Stated exercise - Rewrite the data between the lines holding "768x433 pixels." and "tap(488, 105)", inclusive, changing "Shipping method" to "Delivery method" and leaving everything else untouched.

_ _ _

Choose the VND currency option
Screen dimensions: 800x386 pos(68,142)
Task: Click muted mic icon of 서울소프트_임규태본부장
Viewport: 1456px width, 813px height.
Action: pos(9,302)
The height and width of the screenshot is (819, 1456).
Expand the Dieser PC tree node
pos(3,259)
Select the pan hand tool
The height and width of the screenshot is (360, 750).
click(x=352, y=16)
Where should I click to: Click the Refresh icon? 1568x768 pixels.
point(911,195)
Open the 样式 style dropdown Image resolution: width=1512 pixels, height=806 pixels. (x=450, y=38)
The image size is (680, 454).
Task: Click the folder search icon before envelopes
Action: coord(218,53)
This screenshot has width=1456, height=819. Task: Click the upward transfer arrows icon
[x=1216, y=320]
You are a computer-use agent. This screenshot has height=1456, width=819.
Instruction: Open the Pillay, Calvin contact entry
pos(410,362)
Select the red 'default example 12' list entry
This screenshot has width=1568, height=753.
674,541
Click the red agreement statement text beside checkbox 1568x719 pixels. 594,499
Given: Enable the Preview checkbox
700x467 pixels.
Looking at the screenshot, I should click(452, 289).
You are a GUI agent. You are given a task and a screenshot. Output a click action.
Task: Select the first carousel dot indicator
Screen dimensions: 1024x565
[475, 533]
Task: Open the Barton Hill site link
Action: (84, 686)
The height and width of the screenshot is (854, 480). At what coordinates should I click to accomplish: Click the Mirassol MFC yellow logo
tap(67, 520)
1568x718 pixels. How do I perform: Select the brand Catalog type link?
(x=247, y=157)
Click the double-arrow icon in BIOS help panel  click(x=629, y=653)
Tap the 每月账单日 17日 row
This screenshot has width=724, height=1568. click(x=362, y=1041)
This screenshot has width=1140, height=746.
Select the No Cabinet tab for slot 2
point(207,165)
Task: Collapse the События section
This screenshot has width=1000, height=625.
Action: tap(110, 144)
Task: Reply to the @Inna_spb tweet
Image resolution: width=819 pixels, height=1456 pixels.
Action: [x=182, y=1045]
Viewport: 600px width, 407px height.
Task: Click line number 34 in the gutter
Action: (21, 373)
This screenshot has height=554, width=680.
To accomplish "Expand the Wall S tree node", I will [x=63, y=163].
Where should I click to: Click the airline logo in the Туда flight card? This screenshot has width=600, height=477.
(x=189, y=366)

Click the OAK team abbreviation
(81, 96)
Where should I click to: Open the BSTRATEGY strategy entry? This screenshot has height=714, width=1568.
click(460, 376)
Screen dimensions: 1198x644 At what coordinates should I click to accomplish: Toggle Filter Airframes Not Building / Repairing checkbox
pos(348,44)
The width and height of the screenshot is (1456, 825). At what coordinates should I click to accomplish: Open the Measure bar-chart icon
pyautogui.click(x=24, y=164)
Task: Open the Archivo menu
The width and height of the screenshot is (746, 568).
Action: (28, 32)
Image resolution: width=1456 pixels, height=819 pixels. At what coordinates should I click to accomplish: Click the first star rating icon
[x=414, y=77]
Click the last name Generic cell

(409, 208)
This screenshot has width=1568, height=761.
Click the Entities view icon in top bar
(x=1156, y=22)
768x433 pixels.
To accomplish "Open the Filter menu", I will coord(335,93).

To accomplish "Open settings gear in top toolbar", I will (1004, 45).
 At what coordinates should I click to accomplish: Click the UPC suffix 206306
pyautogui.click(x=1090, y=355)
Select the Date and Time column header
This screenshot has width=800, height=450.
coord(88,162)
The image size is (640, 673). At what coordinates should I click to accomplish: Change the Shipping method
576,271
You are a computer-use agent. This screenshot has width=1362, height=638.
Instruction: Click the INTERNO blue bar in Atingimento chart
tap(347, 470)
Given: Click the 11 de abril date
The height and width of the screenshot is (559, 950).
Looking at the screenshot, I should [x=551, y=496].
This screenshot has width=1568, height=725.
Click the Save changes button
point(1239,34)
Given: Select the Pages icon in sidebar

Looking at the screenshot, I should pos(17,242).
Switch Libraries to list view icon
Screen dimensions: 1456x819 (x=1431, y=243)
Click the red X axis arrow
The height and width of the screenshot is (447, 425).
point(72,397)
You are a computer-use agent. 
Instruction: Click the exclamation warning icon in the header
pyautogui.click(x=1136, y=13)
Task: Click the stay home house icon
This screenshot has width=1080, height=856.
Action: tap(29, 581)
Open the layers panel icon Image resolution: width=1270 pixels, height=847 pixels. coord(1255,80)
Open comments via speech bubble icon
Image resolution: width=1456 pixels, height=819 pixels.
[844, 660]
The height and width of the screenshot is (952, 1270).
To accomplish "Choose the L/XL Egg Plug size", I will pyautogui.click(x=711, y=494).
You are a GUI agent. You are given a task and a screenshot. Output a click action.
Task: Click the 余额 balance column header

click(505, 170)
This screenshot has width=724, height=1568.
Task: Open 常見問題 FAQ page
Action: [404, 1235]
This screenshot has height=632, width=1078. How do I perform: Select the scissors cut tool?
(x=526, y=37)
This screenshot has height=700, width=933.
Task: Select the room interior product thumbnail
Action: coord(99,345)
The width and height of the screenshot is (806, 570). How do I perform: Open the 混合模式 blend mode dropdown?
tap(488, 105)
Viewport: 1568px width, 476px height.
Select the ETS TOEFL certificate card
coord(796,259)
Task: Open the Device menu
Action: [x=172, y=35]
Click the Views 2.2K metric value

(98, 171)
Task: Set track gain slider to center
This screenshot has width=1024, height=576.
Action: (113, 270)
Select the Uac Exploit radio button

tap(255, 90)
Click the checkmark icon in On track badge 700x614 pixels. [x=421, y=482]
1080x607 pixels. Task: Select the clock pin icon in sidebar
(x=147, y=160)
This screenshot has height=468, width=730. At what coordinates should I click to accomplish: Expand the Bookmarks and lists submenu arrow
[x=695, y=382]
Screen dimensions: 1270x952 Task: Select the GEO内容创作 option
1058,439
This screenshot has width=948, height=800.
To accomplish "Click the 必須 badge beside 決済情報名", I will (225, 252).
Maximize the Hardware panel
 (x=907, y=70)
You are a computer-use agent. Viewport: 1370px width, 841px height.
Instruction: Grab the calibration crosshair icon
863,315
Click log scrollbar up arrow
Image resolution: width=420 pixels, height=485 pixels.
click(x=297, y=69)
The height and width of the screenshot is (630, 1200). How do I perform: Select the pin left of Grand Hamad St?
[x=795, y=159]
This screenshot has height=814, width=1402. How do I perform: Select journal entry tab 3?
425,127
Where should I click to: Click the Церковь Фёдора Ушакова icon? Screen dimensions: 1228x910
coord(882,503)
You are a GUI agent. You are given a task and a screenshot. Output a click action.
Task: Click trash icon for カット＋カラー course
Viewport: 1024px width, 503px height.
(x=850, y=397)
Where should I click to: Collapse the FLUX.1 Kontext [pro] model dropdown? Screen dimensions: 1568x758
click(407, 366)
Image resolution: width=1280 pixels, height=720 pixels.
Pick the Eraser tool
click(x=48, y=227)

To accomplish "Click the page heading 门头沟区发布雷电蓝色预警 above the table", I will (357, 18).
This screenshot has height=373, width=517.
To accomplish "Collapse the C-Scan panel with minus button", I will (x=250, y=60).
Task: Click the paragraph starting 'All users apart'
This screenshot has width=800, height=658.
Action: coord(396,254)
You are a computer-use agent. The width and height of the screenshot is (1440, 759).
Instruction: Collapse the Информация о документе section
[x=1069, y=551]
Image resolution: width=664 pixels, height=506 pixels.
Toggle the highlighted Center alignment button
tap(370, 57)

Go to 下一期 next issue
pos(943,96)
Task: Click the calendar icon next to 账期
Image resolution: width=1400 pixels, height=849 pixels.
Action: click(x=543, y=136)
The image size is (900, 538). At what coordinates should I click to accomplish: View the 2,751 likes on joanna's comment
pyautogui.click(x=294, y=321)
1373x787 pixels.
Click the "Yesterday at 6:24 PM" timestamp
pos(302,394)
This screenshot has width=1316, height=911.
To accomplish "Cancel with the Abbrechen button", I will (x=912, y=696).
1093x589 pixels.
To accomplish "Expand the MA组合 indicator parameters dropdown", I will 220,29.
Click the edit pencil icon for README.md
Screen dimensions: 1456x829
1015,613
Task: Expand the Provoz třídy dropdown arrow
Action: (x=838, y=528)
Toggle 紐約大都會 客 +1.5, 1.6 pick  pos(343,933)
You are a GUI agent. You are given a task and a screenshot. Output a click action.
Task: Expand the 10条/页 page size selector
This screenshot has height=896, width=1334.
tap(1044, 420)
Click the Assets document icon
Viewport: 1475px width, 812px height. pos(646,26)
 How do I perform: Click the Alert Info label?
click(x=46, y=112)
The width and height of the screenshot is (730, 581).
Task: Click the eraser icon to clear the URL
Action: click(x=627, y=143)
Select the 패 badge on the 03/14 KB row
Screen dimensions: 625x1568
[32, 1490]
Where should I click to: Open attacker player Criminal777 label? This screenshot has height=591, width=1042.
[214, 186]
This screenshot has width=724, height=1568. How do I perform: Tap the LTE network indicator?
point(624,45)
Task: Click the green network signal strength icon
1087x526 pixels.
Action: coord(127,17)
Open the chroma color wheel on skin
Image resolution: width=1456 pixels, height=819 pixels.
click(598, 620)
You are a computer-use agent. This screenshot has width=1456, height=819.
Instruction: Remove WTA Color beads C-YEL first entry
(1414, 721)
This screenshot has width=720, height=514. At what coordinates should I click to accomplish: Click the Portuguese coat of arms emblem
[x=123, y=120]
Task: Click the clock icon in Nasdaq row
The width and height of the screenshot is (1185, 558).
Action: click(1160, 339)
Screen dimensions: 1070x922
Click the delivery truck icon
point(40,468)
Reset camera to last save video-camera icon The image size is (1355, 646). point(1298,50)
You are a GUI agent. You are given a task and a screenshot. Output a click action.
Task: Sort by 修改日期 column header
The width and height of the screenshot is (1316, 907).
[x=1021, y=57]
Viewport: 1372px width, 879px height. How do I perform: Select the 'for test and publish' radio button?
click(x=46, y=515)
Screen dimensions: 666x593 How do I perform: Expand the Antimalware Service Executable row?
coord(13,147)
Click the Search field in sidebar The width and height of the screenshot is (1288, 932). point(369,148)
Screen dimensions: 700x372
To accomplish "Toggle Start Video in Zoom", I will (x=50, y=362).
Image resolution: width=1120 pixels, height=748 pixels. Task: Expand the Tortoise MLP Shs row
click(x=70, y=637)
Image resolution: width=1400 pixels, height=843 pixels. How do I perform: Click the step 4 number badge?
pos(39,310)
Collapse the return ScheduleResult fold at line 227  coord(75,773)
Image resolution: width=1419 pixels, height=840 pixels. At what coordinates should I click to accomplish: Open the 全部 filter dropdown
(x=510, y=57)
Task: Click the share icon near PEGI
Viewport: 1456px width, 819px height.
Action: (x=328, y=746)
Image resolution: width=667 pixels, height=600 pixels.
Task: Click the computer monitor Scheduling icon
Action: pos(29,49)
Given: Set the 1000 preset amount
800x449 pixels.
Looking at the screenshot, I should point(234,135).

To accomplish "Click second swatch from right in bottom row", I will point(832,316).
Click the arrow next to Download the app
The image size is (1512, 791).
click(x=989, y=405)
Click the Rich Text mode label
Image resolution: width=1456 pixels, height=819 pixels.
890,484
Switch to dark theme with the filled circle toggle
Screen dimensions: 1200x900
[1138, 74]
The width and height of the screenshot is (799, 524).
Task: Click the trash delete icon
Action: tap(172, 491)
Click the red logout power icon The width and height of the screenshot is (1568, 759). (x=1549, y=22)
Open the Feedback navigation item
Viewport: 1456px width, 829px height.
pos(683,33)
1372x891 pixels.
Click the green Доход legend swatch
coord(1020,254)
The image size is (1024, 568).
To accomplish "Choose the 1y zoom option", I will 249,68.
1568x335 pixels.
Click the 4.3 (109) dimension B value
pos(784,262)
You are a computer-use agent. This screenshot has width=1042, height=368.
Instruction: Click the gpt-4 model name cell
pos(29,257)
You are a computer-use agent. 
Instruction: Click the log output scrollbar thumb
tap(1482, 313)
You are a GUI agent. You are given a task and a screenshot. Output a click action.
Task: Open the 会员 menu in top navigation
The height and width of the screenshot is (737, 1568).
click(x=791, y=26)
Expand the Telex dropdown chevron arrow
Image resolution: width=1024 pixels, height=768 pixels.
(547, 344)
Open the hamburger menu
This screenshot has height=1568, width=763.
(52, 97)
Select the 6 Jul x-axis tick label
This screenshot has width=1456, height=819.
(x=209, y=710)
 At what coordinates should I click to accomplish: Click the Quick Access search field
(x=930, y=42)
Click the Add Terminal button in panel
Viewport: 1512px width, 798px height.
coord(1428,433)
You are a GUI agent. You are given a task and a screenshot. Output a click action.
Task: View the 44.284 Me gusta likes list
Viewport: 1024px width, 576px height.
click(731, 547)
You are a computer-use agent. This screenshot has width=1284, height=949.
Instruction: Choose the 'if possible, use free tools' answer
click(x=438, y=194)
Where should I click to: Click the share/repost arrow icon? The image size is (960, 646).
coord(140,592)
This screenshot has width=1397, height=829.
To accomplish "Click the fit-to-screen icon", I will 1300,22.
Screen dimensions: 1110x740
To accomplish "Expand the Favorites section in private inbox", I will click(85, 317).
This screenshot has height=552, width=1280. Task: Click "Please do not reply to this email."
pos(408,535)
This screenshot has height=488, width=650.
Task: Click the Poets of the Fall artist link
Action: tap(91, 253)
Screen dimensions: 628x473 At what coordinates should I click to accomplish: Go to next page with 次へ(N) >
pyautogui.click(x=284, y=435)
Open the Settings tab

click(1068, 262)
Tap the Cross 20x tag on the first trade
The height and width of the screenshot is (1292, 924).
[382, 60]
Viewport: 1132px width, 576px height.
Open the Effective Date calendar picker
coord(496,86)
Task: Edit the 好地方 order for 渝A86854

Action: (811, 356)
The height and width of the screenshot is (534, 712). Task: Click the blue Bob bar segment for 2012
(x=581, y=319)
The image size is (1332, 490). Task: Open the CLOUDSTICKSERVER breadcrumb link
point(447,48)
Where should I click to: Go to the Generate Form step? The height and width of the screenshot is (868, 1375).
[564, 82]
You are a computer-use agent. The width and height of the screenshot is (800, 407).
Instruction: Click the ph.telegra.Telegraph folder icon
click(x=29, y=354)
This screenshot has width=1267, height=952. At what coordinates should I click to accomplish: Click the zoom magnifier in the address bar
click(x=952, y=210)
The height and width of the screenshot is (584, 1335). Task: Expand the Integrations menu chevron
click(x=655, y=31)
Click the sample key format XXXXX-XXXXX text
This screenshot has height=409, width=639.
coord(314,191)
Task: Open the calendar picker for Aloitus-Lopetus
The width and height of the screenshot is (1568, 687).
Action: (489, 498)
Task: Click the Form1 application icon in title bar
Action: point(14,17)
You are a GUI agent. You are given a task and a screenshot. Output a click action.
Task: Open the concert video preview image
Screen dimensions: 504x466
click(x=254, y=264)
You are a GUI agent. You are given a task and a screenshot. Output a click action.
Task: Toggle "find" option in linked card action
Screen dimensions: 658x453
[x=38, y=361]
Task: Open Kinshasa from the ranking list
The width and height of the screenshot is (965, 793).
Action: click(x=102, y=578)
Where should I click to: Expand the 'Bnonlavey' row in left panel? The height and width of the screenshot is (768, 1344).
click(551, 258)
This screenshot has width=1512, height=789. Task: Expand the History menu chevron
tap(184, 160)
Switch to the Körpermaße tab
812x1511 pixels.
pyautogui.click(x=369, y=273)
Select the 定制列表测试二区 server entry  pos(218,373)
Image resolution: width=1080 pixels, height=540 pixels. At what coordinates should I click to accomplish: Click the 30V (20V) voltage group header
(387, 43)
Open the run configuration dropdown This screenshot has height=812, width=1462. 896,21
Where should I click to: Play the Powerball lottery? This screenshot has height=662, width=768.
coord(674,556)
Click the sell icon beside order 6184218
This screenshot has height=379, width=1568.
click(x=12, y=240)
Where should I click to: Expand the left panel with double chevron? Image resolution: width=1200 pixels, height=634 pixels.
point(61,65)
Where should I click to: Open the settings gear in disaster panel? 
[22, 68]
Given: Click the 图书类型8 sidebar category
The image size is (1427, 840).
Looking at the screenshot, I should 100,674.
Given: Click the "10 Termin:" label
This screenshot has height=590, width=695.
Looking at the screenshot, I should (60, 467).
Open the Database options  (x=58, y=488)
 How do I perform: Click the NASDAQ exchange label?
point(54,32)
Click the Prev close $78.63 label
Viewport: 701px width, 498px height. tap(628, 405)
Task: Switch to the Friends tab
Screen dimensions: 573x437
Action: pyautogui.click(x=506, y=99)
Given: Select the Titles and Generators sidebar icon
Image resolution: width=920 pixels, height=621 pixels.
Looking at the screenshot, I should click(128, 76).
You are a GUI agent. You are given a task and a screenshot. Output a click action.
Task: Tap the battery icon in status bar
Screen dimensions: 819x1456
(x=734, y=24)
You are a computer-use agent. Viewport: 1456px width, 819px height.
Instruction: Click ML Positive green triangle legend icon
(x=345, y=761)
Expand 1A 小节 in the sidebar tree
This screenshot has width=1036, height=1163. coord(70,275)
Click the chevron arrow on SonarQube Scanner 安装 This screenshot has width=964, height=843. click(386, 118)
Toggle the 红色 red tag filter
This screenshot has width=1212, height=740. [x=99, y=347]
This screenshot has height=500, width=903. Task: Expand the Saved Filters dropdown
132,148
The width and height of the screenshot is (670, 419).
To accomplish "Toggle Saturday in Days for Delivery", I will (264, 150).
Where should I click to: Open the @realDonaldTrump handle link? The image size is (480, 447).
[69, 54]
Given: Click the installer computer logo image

_ _ _

Reply -
768x433 pixels.
To accomplish "Open the Filter menu", I will coord(335,93).

To accomplish "Open settings gear in top toolbar", I will (1004, 45).
 At what coordinates should I click to accomplish: Click the UPC suffix 206306
pyautogui.click(x=1090, y=355)
Select the Date and Time column header
This screenshot has width=800, height=450.
coord(88,162)
The image size is (640, 673). At what coordinates should I click to accomplish: Change the Delivery method
576,271
You are a computer-use agent. This screenshot has width=1362, height=638.
Instruction: Click the INTERNO blue bar in Atingimento chart
tap(347, 470)
Given: Click the 11 de abril date
The height and width of the screenshot is (559, 950).
Looking at the screenshot, I should [x=551, y=496].
This screenshot has width=1568, height=725.
Click the Save changes button
point(1239,34)
Given: Select the Pages icon in sidebar

Looking at the screenshot, I should pos(17,242).
Switch Libraries to list view icon
Screen dimensions: 1456x819 (x=1431, y=243)
Click the red X axis arrow
The height and width of the screenshot is (447, 425).
point(72,397)
You are a computer-use agent. 
Instruction: Click the exclamation warning icon in the header
pyautogui.click(x=1136, y=13)
Task: Click the stay home house icon
This screenshot has width=1080, height=856.
Action: tap(29, 581)
Open the layers panel icon Image resolution: width=1270 pixels, height=847 pixels. coord(1255,80)
Open comments via speech bubble icon
Image resolution: width=1456 pixels, height=819 pixels.
[844, 660]
The height and width of the screenshot is (952, 1270).
To accomplish "Choose the L/XL Egg Plug size", I will pyautogui.click(x=711, y=494).
You are a GUI agent. You are given a task and a screenshot. Output a click action.
Task: Click the 余额 balance column header

click(505, 170)
This screenshot has width=724, height=1568.
Task: Open 常見問題 FAQ page
Action: [404, 1235]
This screenshot has height=632, width=1078. How do I perform: Select the scissors cut tool?
(x=526, y=37)
This screenshot has height=700, width=933.
Task: Select the room interior product thumbnail
Action: coord(99,345)
The width and height of the screenshot is (806, 570). How do I perform: Open the 混合模式 blend mode dropdown?
tap(488, 105)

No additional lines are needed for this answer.